Task directions: Lines with the word "heading" are the ones wanted. Copy each of them from the entries below.

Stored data
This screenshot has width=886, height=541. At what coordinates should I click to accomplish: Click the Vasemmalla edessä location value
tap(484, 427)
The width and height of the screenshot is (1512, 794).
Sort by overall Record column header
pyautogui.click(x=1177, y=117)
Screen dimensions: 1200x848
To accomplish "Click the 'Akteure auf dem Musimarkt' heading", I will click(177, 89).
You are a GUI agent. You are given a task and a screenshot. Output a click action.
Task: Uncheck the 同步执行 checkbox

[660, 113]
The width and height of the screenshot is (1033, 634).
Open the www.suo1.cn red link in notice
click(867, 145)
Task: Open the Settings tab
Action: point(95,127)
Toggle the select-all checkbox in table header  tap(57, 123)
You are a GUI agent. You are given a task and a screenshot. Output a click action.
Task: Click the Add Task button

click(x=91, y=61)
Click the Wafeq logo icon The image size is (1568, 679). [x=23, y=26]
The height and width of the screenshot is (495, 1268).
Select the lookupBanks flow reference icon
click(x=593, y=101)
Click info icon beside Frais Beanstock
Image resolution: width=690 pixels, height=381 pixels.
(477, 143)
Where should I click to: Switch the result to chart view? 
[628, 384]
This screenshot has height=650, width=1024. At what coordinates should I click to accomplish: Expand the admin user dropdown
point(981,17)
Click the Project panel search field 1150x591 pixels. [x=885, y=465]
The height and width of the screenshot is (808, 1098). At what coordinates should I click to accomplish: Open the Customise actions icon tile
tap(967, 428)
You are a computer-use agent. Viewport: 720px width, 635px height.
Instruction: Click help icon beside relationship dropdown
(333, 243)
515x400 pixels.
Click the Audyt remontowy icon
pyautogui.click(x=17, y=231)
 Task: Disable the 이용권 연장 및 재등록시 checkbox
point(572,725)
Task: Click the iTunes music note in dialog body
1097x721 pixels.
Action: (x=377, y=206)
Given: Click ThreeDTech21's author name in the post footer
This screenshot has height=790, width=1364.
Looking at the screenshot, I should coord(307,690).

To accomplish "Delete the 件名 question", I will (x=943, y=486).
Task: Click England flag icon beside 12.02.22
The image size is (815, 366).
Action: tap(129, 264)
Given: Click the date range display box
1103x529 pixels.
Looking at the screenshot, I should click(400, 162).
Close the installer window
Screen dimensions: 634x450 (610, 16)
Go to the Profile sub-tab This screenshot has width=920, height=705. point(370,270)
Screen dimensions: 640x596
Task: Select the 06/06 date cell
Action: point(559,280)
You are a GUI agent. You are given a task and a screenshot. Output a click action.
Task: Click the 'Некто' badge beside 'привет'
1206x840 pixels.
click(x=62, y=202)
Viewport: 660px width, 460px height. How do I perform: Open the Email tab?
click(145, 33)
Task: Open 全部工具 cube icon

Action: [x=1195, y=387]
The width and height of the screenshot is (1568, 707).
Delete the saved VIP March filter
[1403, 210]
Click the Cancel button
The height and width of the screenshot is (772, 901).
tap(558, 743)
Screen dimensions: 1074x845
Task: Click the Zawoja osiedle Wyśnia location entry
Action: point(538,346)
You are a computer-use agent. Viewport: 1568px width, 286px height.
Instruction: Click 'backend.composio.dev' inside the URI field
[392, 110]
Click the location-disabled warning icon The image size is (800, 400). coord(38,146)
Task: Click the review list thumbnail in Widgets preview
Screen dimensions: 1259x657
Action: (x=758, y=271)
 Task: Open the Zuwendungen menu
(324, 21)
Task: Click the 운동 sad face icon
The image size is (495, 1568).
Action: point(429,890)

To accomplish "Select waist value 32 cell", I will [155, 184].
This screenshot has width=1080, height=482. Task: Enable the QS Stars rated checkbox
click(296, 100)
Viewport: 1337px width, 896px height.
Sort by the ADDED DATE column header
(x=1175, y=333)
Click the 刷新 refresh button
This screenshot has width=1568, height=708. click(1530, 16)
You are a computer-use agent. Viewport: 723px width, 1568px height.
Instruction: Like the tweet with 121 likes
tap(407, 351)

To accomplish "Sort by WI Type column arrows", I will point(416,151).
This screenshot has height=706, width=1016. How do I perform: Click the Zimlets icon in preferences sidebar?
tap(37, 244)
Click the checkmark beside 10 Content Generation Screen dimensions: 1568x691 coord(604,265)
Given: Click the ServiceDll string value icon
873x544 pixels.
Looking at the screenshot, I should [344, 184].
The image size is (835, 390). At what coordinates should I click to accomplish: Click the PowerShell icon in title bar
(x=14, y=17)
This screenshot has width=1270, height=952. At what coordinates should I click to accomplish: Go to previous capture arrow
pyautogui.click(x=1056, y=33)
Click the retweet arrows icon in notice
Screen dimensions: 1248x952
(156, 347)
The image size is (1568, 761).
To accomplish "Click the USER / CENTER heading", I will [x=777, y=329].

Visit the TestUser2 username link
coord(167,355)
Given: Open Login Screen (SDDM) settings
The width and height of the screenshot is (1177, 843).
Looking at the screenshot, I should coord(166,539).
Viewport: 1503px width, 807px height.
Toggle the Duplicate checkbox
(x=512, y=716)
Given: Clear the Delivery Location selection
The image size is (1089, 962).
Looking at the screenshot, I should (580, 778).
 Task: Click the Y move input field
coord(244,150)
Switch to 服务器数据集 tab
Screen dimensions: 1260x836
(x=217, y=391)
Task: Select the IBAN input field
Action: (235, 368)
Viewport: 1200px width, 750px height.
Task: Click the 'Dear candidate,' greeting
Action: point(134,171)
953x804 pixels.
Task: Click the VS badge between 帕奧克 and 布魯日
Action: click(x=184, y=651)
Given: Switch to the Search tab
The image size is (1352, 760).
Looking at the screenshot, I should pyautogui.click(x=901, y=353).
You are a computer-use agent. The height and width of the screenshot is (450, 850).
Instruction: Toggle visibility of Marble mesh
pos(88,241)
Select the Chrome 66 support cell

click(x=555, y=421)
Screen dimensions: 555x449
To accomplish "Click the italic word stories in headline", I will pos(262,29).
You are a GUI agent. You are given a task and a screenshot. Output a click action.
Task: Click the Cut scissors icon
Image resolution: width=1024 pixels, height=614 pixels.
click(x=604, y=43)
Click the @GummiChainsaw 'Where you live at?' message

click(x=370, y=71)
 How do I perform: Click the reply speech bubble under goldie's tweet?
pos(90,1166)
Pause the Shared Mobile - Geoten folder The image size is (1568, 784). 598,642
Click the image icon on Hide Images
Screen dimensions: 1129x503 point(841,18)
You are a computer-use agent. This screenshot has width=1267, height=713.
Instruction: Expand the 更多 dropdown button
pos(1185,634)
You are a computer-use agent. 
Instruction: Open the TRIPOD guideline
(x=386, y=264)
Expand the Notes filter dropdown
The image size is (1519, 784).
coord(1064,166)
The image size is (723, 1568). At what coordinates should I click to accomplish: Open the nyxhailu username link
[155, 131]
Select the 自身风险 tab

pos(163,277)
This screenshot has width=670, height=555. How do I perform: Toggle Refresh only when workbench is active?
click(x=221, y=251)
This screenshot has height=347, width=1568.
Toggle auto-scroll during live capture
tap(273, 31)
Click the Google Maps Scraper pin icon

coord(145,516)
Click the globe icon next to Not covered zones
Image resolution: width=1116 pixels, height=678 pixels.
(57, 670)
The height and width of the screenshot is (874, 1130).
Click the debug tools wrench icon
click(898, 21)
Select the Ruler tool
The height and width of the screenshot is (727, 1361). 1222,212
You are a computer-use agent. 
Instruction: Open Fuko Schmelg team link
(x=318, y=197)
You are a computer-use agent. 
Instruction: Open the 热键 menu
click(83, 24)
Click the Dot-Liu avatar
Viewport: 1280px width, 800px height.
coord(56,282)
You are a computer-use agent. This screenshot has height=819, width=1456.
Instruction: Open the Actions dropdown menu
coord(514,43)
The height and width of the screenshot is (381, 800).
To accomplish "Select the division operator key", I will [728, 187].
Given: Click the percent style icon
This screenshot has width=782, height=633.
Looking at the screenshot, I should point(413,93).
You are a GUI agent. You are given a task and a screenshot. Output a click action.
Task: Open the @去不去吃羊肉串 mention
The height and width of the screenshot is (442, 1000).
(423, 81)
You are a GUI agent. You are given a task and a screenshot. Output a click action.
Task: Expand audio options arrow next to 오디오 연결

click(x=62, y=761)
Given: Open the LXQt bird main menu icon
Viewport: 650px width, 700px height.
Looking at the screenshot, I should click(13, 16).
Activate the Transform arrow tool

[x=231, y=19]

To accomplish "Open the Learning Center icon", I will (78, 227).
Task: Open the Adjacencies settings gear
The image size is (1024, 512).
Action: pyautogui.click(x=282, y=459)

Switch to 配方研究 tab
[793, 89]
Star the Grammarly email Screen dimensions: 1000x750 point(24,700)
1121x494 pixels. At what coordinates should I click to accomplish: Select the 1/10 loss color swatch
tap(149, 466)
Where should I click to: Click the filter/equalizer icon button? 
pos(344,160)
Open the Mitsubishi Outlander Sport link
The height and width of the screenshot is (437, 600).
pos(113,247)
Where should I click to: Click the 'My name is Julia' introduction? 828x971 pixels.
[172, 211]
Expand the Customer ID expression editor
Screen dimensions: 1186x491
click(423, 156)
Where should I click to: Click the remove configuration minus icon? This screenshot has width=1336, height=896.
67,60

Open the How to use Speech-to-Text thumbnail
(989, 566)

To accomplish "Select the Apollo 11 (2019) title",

Task output:
To accomplish "Click the 'Akteure auf dem Musimarkt' heading", I will click(177, 89).
To accomplish "Click the USER / CENTER heading", I will [x=777, y=329].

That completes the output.